**Obiettivo del compito:**
Scrivi il seguito del testo qui sotto su maltempo e cura del territorio in Italia, riprendendo subito dopo la sua ultima frase.

**Testo fornito:**
I segnali ci sono sempre, sono quelle che la stampa chiama "bombe d'acqua" ma si cerca sempre di farli sembrare casi isolati, che non hanno strascichi.
Poi succede, ciclicamente succede, che impazzisce il cielo, che come tanti Asterix la paura più grande si avvera e il cielo ci vada sopra la testa.
Succede che piove, che si alza il vento, senza distinzione fra mare e montagna, città o pianura.
Succede che da dentro le case armiamo i nostri smartphone e iniziamo a filmare coni d'aria, chicchi di grandine, neve fuori stagione. Noi filmiamo e la natura fa il suo corso, con o senza di noi che nel 2020 ci ritroviamo, dopo rigorosamente dopo, a fare i conti con il nostro territorio giovane, si, l'Italia è giovane, instabile e vivace.
Osserviamo inebetiti la devastazione che il clima ci impone senza essere capaci di fermare né acqua, né vento.
Imprechiamo e aspettiamo che dopo arrivano le troupe, i servizi al tiggì e fare partire il tam tam politico.
Saranno gli argini che non vengono sistemati?
Saranno i soldi che mancano?
I soldi ci sono, ci sono sempre in questo territorio fragile chiamato Italia ma manca il collegamento, una linea diretta semplice fra Governo centrale e le amministrazioni locali, che vivono, fanno vivere le loro zone.
E dovrebbero prevenire questi disastri con manutenzione ordinaria degli argini, dei tombini, alvei, boschi. In parole povere devono avere cura del territorio in cui vivono.
E avere cura del territorio non è solo prendersela a cose fatte con lo Stato, di cui per inciso essi stessi fanno parte, e sono una parte importante, ma anche bloccare prima, che c'è sempre un prima, un punto di partenza, l'abuso che l'uomo, il privato cittadino compie contro lo stesso territorio.

**Dati forniti:**
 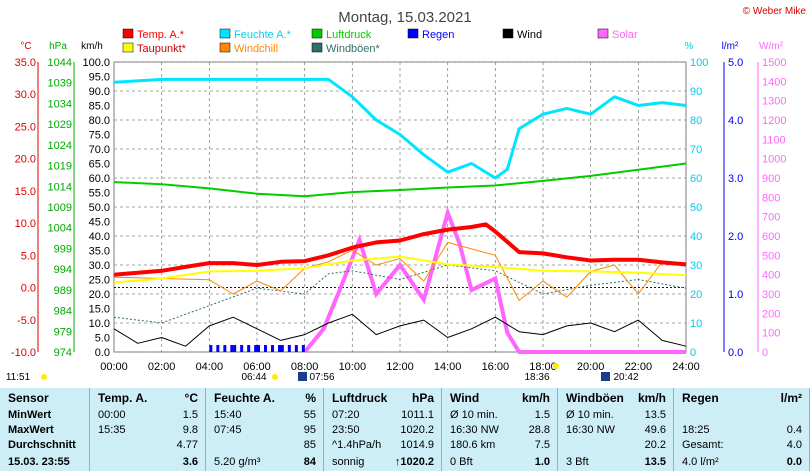 What do you see at coordinates (496, 367) in the screenshot?
I see `time-tick-label: 16:00` at bounding box center [496, 367].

**Risultato:**
Le località colpite dall'emergenza meteo ormai sono conosciute, Liguria, Piemonte, Friuli Venezia Giulia, e purtroppo conosciute sono anche le immagini di case, palazzine, villette, trascinate via dalla forza di fiumi e torrenti che erodono il terreno su cui posano e le fanno sparire nelle acque fangose.
Rimane appunto il fango, quello peloso delle polemiche e del rimpallo delle colpe e quello della furia delle acque.
Ci sono palesemente abusi edilizi in una villetta costruita sull'argine di un fiume o sul terreno di una golena, ma prima ancora c'è la burocrazia che consente la cosa "tutt'al più dopo (il dopo che ritorna sempre) si regolarizza con il condono", e piange con una corona di fiori le eventuali vittime. 
Nel frattempo si sgretolano investimenti pubblici e privati, ponti (che hanno resistito secoli e secoli e sono sopravvissuti a guerre) e fiducia nel fatto che l'Italia un giorno possa sedere al tavolo dei grandi perché è criticabile il Governo ma è palese che le Amministrazioni Locali hanno, e alcune lo stanno facendo ancora, lavorato male, ad occhi chiusi sulle reali esigenze e problematiche locali.
Ad oggi, dopo il weekend drammatico del Nord Italia, non abbiamo posto, non possiamo averlo.
Non lo meritiamo perché siamo incapaci di prenderci cura di noi stessi, delle nostre cose.